Regarding your workflow, it looks reasonable, though I would take a look at my comments regarding trimming in issue #38.

Hope this helps, and let me know if you have any other questions.

Mike

onebeingmay commented 3 years ago

Hi Mike, Thank you for the elaboration. One beginner's question: what to do when I have multiple IgG control samples (biological replicates) when calling peaks? Right now I am planning to merge IgG control bedgraphs and call peaks of my experiment samples using merged IgG control as background. Is this correct? @mpmeers

mpmeers commented 3 years ago

Hi,

I think merging the IgG control samples is reasonable assuming the resulting number of fragments between the merged IgG file and the target file are not substantially different. I've found that sometimes there can be issues when the number of fragments is 4-5 fold different between the two files, likely because the background is not equally represented between the two files. Otherwise I think merging is fine assuming the data were yielded from the same experiment.

Mike

cmonger commented 2 years ago

Dear Mike,

I have been reading through the discussion in this thread and am interested in applying SEACR as an alternative in my workflow instead of macs for cut&run.
Could you elaborate further on your spike-in normalisation strategy?

We have data with biological replicates where we have normalised with spike-in for all but our IgG control samples. Would you recommend normalising the 'treatment' samples to generate spike-in normalised bedgraphs and the IgG samples in a non-normalised way or using CPM normalisation?

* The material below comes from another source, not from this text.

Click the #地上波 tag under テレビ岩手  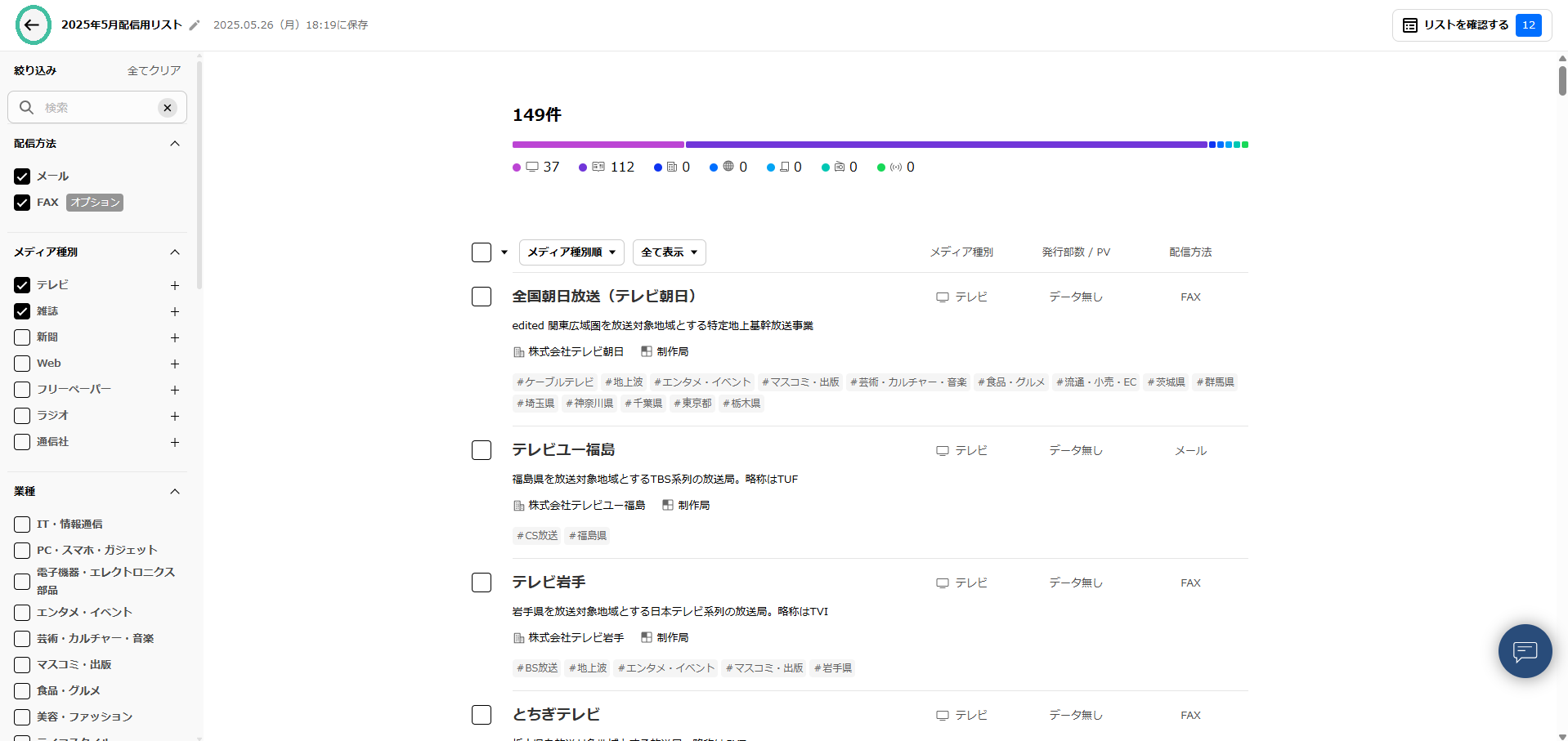[x=588, y=668]
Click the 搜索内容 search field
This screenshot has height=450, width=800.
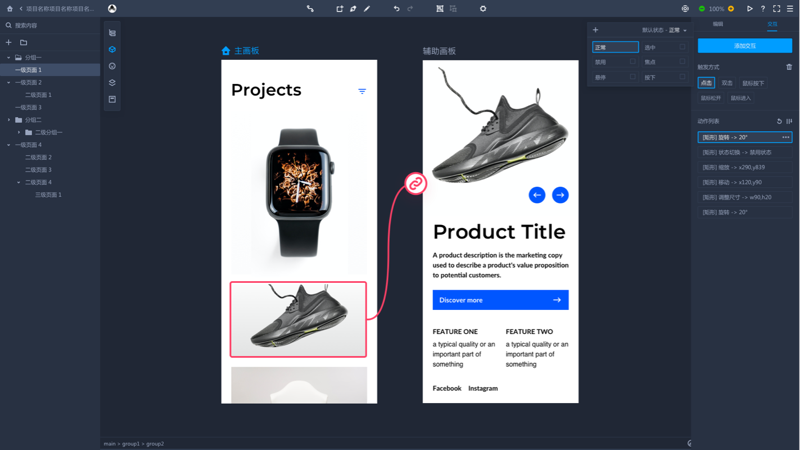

Or would it be better to only provide the reads for both the treatment and IgG control samples in a non-normalised way and let SEACR handle the normalisation?

Best Regards Craig

mpmeers commented 2 years ago

Hi Craig,

If you're using "norm" mode in SEACR, it shouldn't matter how the bedgraphs are normalized because SEACR will internally normalize the treatment and control files to each other. An alternative approach would be to normalize all of your bedgraph files (treatment and control) by spike-in and then use "non" mode in SEACR. In my experience this can be helpful for targets such as a core histone that are broadly distributed across the genome, since the pattern will be similar to IgG and therefore normalization that scales the median signal between files is likely to undercount enriched regions. However, for most other applications, I prefer "norm" mode, and in that case spike normalization may only play a role downstream of SEACR where you're calculating differential peak enrichment, for instance (described to some extent in Issues #14 and #17).

In short, normalization is helpful for downstream differential analysis, but irrelevant for the actual mechanics of SEACR unless using "non" mode. Hope that helps.